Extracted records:
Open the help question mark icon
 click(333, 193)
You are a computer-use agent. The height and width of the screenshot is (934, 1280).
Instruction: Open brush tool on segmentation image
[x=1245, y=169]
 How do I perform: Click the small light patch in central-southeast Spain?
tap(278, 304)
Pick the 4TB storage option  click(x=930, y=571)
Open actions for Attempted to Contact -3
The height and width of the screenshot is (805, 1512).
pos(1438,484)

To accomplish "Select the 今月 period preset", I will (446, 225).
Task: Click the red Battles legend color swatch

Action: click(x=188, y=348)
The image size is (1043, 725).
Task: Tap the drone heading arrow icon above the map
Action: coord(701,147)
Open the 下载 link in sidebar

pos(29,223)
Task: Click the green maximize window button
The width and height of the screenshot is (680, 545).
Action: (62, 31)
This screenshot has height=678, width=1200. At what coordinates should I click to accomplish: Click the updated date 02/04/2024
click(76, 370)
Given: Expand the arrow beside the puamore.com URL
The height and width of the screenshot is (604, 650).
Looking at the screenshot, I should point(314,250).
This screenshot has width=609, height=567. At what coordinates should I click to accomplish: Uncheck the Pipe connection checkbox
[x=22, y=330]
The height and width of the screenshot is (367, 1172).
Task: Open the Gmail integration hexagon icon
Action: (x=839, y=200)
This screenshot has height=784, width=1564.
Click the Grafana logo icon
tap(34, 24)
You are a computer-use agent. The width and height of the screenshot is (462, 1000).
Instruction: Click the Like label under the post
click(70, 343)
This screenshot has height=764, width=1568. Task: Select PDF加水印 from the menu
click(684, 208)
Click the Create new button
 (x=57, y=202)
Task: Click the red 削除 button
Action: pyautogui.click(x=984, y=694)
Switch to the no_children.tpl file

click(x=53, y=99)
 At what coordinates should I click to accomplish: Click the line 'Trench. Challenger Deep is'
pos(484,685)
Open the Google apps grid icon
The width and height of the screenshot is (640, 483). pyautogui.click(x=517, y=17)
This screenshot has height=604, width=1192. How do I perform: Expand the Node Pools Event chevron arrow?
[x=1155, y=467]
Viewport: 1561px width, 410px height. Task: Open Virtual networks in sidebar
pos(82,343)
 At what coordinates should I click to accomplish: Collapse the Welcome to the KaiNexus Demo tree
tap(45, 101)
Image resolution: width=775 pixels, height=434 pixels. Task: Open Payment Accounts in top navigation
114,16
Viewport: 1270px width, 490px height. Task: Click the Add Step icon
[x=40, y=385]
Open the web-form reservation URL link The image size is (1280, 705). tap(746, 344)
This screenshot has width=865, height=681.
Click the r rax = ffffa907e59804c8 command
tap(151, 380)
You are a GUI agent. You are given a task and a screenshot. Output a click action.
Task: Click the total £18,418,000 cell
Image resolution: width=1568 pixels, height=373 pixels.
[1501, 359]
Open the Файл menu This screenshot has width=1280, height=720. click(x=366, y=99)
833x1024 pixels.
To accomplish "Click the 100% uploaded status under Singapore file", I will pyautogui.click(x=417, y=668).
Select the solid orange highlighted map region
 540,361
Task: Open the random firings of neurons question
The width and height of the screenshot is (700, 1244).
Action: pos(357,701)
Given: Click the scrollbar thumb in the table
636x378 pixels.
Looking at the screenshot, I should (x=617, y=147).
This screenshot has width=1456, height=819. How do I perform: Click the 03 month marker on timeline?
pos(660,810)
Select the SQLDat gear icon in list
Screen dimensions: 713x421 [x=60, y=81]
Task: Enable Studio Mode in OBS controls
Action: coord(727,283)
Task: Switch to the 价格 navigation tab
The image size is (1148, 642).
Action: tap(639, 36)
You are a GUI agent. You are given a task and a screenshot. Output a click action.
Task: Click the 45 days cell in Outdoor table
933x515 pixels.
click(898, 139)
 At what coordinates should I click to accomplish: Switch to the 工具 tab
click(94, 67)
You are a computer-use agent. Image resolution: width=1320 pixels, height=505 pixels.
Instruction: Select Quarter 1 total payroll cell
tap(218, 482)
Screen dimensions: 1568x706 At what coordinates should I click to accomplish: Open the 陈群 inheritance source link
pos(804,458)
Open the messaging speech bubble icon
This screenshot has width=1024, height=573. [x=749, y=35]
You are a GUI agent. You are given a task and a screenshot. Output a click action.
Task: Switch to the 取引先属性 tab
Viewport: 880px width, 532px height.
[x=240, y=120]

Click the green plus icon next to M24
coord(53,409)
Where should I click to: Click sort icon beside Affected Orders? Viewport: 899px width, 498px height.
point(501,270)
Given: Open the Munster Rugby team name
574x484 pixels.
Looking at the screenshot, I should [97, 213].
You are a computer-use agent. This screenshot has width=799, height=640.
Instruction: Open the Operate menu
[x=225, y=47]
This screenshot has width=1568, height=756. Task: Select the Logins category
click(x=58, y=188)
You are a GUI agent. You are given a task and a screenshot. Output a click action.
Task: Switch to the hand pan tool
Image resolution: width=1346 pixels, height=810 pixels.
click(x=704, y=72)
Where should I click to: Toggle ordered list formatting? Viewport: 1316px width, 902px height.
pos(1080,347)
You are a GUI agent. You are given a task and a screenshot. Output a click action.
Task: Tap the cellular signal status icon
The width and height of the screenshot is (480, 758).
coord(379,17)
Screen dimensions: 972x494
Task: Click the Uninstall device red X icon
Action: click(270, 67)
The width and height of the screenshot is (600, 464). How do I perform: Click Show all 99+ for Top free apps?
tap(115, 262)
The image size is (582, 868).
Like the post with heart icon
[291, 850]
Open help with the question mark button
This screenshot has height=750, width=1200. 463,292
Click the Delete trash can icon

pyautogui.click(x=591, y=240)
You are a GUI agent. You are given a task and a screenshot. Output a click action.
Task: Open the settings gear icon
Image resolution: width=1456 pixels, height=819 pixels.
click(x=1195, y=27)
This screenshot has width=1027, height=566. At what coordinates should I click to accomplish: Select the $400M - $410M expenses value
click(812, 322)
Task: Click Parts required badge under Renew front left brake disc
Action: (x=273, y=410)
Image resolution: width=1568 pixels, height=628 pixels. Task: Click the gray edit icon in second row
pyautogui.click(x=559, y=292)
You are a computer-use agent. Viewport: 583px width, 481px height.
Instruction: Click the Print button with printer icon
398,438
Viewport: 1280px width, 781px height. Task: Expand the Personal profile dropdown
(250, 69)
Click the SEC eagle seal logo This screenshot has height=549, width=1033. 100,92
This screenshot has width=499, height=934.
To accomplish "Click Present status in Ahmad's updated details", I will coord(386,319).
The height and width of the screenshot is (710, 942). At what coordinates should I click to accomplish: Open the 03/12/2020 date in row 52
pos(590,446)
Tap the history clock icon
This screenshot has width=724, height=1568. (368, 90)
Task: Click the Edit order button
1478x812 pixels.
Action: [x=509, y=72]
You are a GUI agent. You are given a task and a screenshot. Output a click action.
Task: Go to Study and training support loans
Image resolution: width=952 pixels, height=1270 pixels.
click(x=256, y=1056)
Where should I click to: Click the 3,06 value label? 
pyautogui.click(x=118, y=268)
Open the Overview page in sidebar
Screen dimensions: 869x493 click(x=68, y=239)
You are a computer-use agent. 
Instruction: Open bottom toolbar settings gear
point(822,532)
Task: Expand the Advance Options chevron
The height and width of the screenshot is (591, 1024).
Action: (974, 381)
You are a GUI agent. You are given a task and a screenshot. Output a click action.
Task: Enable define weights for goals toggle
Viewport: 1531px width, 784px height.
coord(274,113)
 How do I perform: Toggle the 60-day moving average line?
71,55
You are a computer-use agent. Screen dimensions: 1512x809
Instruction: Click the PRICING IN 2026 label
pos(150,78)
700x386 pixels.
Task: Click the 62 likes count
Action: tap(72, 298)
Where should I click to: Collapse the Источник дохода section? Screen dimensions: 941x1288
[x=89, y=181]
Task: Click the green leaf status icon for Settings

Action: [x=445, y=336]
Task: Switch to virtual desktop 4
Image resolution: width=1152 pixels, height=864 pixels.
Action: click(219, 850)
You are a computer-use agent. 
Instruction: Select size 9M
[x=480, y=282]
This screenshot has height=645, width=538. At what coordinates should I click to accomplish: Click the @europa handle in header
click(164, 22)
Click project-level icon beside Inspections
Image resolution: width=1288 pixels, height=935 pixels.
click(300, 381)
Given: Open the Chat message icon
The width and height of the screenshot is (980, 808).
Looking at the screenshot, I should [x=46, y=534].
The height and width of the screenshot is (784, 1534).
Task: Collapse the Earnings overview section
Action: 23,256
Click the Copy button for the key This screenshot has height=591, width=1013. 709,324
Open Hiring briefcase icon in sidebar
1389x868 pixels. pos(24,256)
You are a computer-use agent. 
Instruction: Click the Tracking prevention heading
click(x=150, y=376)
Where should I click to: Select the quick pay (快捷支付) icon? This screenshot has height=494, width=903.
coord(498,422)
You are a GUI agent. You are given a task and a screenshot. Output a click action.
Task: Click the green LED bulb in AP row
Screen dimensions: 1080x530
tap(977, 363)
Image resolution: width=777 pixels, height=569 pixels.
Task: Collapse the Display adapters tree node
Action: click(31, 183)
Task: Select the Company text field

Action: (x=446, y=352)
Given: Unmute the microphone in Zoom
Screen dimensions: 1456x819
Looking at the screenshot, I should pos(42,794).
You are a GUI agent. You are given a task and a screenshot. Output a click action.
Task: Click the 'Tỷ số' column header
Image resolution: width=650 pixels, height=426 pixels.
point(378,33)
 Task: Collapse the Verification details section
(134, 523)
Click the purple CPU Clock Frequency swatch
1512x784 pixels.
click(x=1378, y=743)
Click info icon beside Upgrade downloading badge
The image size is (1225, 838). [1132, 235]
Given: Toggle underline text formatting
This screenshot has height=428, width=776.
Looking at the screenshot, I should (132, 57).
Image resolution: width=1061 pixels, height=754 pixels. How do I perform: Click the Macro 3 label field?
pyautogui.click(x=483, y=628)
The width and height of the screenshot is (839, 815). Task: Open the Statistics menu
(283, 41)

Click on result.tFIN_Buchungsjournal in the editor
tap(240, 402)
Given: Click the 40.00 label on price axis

# Task
From the records above, quote only the lines running from the line with "The height and width of the screenshot is (604, 650)." to the line with "You are a computer-use agent. The width", both lines included.

# Solution to the problem
The height and width of the screenshot is (604, 650).
Looking at the screenshot, I should point(314,250).
This screenshot has width=609, height=567. At what coordinates should I click to accomplish: Uncheck the Pipe connection checkbox
[x=22, y=330]
The height and width of the screenshot is (367, 1172).
Task: Open the Gmail integration hexagon icon
Action: (x=839, y=200)
This screenshot has height=784, width=1564.
Click the Grafana logo icon
tap(34, 24)
You are a computer-use agent. The width and height of the screenshot is (462, 1000).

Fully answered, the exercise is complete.